ROTT: Yeah, it is. So all of this rain has made a serious dent. You know, it's filled some reservoirs. It's built this massive snowpack in the Sierra Nevada. A month ago, more than a third of California was in what the U.S. Drought Monitor was calling extreme drought. As of now, it's less than 1%. That being said, it's important to remember that there's still a lot of winter left, so there's still a chance we could get below average precipitation through the rest of the rainy season. Also, bear in mind, the drought is much larger than just California. We're talking about a multidecade megadrought, the driest period in at least 1,200 years across western North America. And people have been depleting groundwater reservoirs, so it'll take more than a series of extreme storms like we've been seeing for us to dig out. And there's still a longer term question of how best to support tens of millions of people living in a semi-arid landscape as the climate warms.

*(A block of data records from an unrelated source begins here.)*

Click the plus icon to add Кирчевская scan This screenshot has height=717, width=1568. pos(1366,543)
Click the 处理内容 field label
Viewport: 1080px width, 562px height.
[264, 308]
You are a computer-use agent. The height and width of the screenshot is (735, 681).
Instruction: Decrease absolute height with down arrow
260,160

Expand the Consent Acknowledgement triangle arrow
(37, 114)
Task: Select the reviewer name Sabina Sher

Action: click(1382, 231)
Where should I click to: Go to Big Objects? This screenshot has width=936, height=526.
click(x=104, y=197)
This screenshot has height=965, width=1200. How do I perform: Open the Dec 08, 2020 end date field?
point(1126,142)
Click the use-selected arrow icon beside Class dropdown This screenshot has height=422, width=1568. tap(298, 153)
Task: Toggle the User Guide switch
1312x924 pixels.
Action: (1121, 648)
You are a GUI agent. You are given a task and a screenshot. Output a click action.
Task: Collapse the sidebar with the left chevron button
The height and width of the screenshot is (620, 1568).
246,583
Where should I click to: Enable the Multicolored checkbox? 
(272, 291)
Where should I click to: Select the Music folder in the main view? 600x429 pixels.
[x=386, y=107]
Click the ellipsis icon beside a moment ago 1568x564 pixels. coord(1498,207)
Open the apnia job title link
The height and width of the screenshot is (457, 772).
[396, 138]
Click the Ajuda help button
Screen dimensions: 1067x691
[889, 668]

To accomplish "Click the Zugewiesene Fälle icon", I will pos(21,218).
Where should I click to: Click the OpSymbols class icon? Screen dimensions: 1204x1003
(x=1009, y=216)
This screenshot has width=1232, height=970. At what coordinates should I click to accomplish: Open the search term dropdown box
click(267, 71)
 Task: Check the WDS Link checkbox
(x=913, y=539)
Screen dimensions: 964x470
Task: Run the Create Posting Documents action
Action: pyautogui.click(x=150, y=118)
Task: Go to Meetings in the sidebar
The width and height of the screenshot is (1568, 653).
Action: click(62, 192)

MARTÍNEZ: All right. So speaking of climate change, then, do we see its fingerprints on these storms?
ROTT: Yeah, we're seeing the kinds of extreme weather whiplash that climate scientists have been warning about for a while - extreme heat, drought, extreme rain. Climate change is really expected to take normal phenomena like these atmospheric rivers, like the drought, and turn up the dial, making them more intense than before. So to answer your question directly, no, it's still too early to say whether this flooding and rain is a result of human-caused climate change. But we can say that this is the type of event that's going to become more common as the world continues to warm.
MARTÍNEZ: That's NPR's Nathan Rott in Ventura, California. Stay dry, Nate.